[PROBLEM TO SOLVE]
Output begins at the line with "Where should I" and ends at the last line of the records below. Copy each line in that span exactly, and leave out pictures.
───── GIVEN INFORMATION ─────
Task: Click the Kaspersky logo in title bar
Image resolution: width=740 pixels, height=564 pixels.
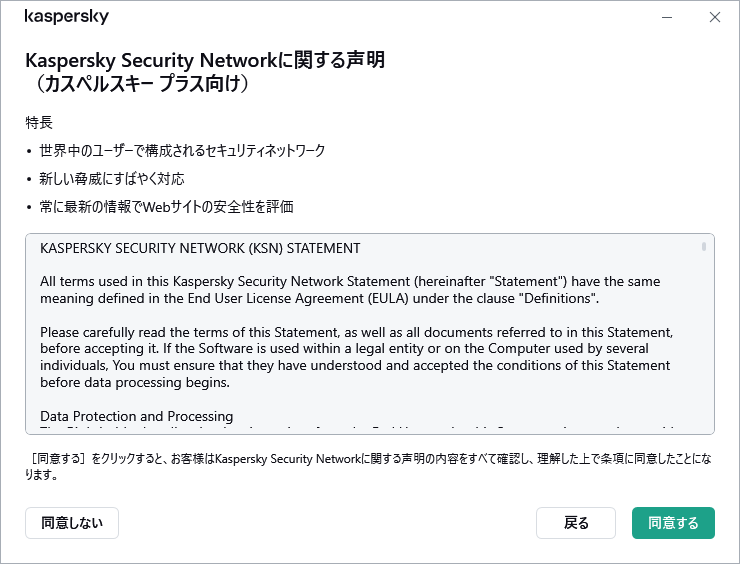Action: [66, 17]
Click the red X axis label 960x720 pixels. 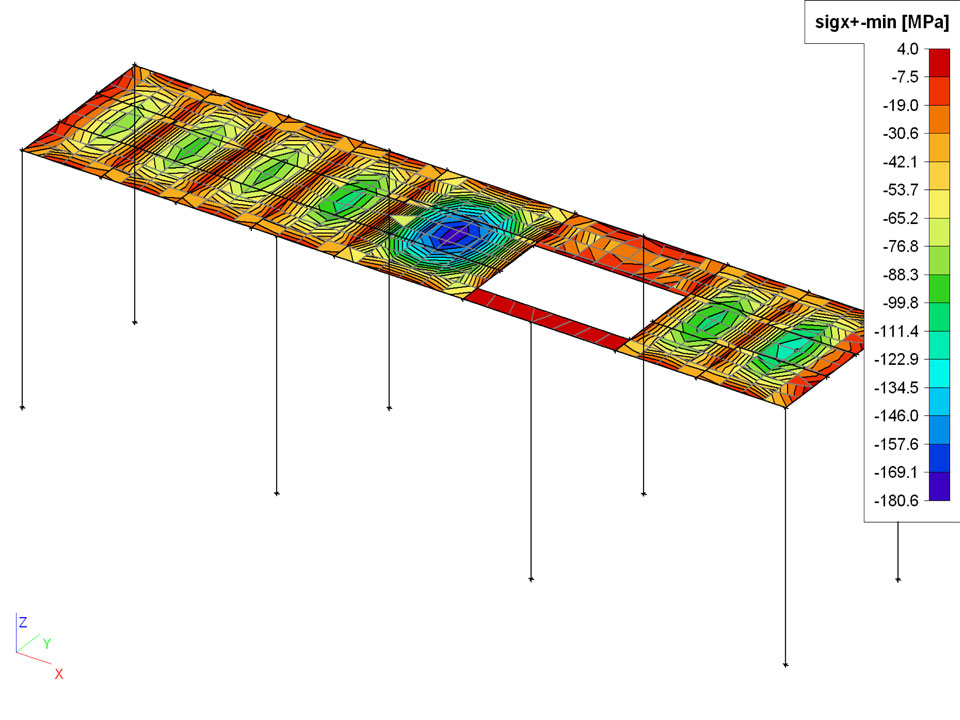click(x=59, y=674)
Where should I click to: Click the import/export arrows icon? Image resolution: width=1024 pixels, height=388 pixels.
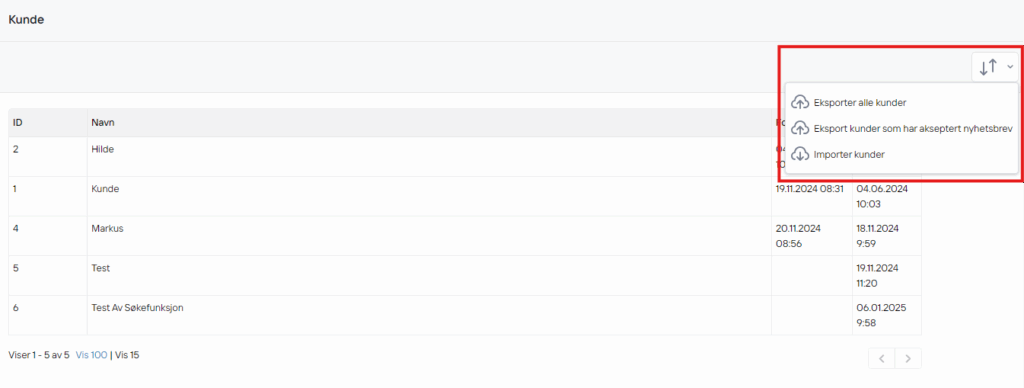point(988,67)
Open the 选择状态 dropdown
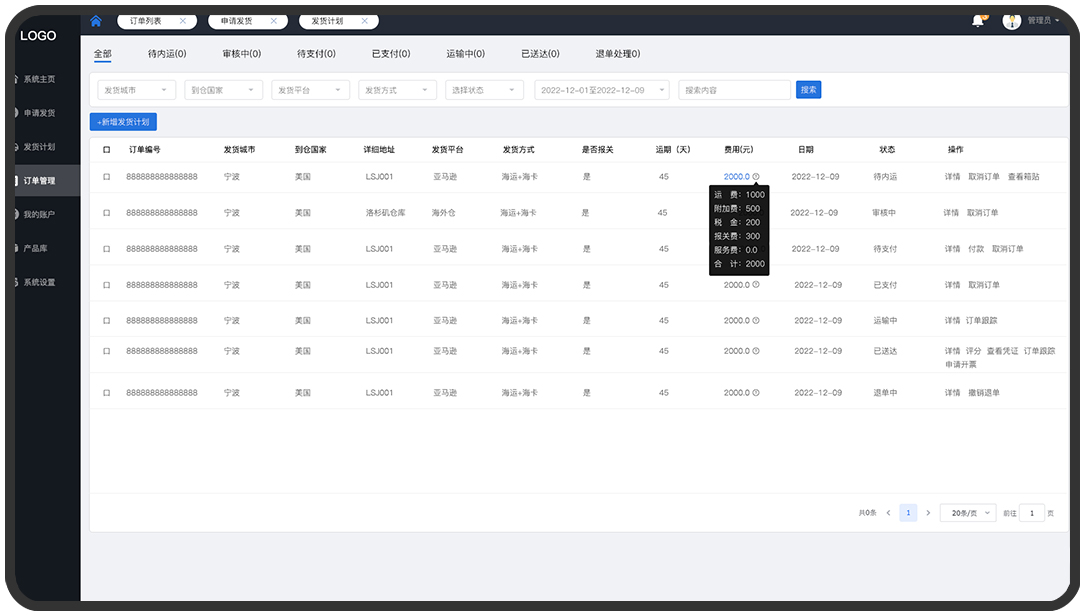1084x615 pixels. coord(485,90)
─────
[RESPONSE]
Where should I click to: Click the import/export arrows icon? Image resolution: width=1024 pixels, height=388 pixels.
point(988,67)
Open the 选择状态 dropdown
1084x615 pixels. coord(485,90)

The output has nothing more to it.